Peter now states the qualifications for an apostolic replacement. The apostle must be one who had accompanied Jesus' disciples from the time of John the Baptist's ministry until Christ's ascension, one who had been a witness to the resurrection and had seen the risen Lord. In other words, he must have witnessed the events that would be covered in the early church's gospel preaching (as in Acts 10:37-43; 13:23-41) and the Gospel of Mark. Peter stresses that the candidate must have been with Jesus' entourage the whole time--a most necessary qualification if he is to be an apostolic guarantor of the words and works of Jesus (compare 2:42; 5:32).

Public access to Jesus, as well as his authoritative relationship to his disciples, is captured in Peter's characterization of the time period: the whole time the Lord Jesus went in and out among us. Such a strong eyewitness requirement should further confirm to Luke's inquiring audience--and to us--that the early church's message can be trusted: it is grounded not in human opinion but in divinely wrought and humanly witnessed salvation-history events.

The believers--or possibly the apostles--set forth two candidates: Joseph Barsabbas (son of Sabba or Seba), who also had a Roman name, Justus; and Matthias. Neither is mentioned again in Scripture, though Judas called Barsabbas (see Acts 15:22) may have been Joseph's brother. Later tradition identifies Matthias as a missionary to the Ethiopians.

Now the believers--or again, possibly only the apostles--address a prayer to the Lord Jesus. They ask him to indicate which of the two candidates he has chosen to fill the position vacated by Judas. With this prayer, in wording that echoes Jesus' initial calling of the twelve (Lk 6:13; compare Acts 1:2), they show they intend that this new apostle be chosen by Christ just as the other eleven were. An internal qualification of the apostle, possibly regenerate growth, may be hinted at when the Lord is addressed as the one who knows all hearts (compare Acts 15:8).

It is clear, though, that a replacement is being sought in the wake of apostasy; the believers are not intending to create a line of succession.
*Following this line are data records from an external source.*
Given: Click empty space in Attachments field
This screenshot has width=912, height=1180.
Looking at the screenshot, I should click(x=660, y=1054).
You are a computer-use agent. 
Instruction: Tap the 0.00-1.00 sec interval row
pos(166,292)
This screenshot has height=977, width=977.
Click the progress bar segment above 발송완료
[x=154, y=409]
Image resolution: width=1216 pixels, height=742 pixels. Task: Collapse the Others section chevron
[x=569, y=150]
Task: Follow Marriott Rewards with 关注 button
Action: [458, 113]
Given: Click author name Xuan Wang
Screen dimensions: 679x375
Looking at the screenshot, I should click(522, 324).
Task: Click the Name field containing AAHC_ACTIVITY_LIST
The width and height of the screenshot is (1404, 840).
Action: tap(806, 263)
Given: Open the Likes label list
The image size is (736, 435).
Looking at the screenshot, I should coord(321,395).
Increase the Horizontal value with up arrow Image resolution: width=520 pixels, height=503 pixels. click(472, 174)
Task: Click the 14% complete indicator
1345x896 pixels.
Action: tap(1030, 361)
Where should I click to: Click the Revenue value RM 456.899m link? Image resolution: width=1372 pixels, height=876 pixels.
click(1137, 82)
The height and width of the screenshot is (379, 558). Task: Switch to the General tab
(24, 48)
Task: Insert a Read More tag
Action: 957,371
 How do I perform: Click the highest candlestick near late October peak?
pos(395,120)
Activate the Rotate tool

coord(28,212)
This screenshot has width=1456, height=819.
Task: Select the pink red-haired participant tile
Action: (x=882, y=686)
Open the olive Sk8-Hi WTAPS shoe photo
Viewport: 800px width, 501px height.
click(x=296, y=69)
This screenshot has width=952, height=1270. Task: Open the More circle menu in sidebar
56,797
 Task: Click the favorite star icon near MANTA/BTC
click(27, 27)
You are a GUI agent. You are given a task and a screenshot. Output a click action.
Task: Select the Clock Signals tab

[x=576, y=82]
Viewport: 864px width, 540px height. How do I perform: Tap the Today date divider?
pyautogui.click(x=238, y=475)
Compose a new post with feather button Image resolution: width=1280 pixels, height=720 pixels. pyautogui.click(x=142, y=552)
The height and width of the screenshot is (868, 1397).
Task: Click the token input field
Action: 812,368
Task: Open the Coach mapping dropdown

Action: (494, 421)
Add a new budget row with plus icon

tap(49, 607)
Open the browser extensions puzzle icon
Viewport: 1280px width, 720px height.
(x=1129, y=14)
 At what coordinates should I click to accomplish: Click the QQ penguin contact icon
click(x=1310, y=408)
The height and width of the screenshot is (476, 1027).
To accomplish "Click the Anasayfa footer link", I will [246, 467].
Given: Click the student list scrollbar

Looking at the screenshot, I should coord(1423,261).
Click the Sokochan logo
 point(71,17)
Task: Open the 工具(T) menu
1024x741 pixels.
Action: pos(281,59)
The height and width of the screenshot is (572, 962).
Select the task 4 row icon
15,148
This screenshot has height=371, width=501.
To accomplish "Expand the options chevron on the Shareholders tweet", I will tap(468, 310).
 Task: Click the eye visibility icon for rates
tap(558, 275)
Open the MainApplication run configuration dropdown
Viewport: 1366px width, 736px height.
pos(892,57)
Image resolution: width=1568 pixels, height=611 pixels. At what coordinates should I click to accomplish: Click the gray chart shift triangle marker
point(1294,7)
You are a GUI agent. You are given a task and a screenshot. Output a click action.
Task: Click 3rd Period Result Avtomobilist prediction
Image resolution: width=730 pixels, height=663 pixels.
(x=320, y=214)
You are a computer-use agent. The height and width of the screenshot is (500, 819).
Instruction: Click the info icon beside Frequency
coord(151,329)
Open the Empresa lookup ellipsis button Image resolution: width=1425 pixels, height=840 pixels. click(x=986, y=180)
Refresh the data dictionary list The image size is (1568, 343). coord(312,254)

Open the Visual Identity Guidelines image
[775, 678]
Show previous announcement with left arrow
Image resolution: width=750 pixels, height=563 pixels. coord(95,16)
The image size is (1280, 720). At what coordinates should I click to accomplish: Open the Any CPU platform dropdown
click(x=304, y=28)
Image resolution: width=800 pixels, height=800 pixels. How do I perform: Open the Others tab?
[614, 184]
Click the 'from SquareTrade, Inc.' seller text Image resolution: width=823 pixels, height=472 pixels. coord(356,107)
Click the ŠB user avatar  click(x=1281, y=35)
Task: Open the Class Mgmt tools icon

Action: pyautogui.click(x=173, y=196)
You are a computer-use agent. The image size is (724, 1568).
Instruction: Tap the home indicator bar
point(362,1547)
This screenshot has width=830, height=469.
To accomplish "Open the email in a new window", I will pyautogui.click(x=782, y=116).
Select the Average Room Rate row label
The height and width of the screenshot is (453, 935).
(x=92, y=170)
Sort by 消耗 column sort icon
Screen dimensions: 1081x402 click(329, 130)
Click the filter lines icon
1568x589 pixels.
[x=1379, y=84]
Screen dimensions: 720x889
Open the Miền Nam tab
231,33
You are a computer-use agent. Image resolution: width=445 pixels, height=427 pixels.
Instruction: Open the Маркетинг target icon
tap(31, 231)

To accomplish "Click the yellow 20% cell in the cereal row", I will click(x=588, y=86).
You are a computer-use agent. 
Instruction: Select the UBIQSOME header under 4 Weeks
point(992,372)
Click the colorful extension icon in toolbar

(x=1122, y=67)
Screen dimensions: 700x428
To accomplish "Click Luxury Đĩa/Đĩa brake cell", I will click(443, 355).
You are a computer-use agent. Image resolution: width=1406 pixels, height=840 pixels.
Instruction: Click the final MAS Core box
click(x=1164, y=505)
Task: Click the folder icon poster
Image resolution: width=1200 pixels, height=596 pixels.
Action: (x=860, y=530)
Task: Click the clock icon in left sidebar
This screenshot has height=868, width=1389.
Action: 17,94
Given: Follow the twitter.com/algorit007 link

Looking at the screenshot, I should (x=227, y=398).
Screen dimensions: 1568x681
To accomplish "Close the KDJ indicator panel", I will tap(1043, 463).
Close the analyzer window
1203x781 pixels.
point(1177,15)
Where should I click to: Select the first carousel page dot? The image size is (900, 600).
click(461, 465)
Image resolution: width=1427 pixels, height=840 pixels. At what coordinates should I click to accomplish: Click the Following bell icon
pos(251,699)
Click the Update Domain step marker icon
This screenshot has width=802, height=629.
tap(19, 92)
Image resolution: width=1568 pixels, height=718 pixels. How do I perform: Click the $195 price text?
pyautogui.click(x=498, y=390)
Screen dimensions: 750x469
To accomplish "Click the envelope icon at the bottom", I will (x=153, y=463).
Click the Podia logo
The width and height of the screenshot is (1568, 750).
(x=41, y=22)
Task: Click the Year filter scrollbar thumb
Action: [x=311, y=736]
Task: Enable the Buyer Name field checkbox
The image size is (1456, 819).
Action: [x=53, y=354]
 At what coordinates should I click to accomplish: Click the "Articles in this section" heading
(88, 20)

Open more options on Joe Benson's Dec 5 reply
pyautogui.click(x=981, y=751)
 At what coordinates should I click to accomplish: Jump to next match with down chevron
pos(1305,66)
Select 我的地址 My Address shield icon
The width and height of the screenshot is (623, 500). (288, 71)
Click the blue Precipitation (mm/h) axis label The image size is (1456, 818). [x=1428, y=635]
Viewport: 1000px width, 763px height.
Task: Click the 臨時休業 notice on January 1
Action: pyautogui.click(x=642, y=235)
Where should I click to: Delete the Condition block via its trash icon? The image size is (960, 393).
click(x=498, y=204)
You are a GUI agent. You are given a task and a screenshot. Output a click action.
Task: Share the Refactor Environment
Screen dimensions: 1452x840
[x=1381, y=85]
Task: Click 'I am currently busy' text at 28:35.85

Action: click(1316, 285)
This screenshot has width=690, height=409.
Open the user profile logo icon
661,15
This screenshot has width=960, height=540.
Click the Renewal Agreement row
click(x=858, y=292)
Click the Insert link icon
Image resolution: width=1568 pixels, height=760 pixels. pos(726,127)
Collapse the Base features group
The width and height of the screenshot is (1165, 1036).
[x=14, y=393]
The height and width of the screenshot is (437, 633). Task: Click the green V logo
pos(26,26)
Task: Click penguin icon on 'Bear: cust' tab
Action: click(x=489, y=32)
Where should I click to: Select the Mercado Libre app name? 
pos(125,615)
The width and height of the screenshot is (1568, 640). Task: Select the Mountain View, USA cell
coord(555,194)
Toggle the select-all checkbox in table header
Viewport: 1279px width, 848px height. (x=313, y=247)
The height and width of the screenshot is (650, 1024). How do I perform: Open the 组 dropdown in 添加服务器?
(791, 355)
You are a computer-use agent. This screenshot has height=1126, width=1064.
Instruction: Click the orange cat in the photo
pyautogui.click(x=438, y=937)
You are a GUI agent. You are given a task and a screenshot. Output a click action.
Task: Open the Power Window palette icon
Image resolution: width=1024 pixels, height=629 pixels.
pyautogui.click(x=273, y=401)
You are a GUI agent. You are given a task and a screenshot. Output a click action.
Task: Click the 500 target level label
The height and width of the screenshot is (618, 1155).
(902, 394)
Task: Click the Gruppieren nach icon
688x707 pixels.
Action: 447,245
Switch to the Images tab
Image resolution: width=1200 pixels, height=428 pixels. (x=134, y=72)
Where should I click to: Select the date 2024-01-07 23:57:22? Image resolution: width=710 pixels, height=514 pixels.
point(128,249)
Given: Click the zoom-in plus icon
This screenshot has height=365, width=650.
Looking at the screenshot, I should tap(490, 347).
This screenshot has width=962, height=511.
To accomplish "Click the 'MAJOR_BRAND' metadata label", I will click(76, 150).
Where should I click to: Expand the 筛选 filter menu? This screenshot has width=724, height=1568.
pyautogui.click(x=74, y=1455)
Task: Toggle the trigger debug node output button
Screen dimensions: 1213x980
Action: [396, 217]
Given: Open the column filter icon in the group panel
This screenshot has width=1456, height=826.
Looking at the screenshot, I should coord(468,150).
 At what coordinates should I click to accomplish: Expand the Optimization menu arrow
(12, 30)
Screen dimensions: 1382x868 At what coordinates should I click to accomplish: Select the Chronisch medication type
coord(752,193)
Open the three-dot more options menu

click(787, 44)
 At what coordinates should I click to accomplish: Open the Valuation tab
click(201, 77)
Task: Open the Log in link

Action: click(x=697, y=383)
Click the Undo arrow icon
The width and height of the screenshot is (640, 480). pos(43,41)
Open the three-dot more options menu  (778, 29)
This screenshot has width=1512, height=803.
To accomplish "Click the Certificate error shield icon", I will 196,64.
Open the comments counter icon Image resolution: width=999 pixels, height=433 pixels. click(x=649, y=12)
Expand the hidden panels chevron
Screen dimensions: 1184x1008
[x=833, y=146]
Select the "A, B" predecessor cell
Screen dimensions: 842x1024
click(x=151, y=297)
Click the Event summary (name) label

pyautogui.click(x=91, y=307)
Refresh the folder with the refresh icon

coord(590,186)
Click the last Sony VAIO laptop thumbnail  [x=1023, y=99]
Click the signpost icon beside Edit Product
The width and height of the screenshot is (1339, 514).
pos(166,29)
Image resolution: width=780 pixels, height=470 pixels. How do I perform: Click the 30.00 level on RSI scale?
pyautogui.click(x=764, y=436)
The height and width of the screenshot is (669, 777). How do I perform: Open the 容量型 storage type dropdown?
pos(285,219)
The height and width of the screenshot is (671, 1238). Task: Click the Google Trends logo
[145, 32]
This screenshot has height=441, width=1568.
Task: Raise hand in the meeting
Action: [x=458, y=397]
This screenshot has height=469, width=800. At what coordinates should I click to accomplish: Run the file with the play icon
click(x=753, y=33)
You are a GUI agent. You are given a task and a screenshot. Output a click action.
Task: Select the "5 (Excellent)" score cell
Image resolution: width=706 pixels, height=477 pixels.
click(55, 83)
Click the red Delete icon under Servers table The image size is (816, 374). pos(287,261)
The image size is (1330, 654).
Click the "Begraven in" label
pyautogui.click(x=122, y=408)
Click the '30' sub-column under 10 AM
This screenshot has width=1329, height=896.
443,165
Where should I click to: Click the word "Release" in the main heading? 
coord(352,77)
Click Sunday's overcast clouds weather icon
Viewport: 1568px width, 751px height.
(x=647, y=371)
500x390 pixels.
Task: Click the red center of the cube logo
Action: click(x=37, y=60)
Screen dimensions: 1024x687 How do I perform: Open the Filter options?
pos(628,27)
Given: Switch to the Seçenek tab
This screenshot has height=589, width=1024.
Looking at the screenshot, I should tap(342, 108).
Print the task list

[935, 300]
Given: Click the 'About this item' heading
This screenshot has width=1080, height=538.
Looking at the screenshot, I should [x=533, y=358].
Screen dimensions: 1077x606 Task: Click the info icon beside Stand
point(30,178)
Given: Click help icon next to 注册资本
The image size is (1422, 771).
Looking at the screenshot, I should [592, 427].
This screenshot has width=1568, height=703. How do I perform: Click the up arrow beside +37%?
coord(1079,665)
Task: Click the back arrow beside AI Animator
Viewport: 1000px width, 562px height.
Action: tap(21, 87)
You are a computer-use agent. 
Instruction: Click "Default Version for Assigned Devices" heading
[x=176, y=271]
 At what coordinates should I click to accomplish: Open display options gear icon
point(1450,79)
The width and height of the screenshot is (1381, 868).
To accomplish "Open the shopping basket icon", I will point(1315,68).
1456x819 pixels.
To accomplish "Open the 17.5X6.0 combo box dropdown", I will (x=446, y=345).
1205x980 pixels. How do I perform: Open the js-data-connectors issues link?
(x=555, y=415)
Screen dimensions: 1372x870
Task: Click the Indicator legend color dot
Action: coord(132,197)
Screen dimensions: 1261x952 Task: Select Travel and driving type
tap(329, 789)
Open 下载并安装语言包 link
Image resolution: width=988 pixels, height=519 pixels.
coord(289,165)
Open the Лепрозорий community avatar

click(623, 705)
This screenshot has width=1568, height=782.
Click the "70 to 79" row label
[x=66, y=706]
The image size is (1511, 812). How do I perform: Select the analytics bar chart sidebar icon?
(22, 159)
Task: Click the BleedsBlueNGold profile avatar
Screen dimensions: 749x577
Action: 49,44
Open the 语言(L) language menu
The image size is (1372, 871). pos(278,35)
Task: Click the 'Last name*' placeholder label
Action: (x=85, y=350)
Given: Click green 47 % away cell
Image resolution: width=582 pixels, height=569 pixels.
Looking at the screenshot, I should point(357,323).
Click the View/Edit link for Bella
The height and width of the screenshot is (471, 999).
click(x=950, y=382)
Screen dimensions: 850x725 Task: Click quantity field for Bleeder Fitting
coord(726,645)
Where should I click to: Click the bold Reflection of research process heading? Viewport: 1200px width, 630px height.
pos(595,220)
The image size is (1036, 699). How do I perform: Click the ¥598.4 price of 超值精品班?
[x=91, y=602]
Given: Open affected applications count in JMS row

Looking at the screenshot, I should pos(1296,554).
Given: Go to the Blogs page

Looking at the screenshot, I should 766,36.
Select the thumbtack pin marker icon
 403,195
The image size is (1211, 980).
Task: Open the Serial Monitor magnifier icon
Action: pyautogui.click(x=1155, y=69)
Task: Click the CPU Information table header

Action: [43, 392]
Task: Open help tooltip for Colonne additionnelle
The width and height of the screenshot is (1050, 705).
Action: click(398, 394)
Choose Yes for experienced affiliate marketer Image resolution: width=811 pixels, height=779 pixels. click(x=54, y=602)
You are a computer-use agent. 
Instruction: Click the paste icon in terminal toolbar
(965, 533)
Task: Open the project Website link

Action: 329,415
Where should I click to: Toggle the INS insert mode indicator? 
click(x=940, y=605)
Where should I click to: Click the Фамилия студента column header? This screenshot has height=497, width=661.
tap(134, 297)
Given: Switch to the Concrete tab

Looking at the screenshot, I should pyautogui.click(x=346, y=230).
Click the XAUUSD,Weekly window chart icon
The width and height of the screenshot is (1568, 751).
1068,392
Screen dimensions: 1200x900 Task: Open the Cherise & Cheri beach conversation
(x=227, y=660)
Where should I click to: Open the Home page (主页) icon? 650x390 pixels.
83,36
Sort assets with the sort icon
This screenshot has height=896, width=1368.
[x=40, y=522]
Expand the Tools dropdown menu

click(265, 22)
Note how the prayer refers to Judas's defection and consequent end (compare 1:16-17, 20). One of the two apostolic candidates must receive, literally, "the place of this service and apostleship" (v. 25; NIV this apostolic ministry). Sin has reached even to the apostolic ranks. This is not outside the sovereign plan of God, for the Scripture had to be fulfilled (v. 16). Still, human responsibility and personal judgment are involved, and the ranks of leadership must be restored to full strength and spiritual integrity.

Lots are now cast. Each candidate's name is written on a stone, which is then placed in a container. The container is shaken and turned upside down until one of the stones springs or falls out. This method for discerning divine choice had a long history in Israel (Josh 18:6; 1 Chron 24:5; Prov 16:33).

Luke concludes by noting that the full complement of the twelve apostles has been restored. By principle, Matthias's election teaches us that restoration of integrity within the body of Christ is essential to preparation for revival. Wherever sin has created a breach and compromised the church's integrity, discipline, repentance and restoration must be pursued. J. Edwin Orr, that prodigious student of revivals, declared, "Revival is impossible apart from confession of sin among believers. It must be confession to God, and it may be confession to one another. Every hindrance must go. Sin must be confessed in order that it may be cleansed. . . . Judgment must begin at the house of the Lord" (Orr 1937:50). Only a holy people, a repentant and restored people, are vessels fit to be revived.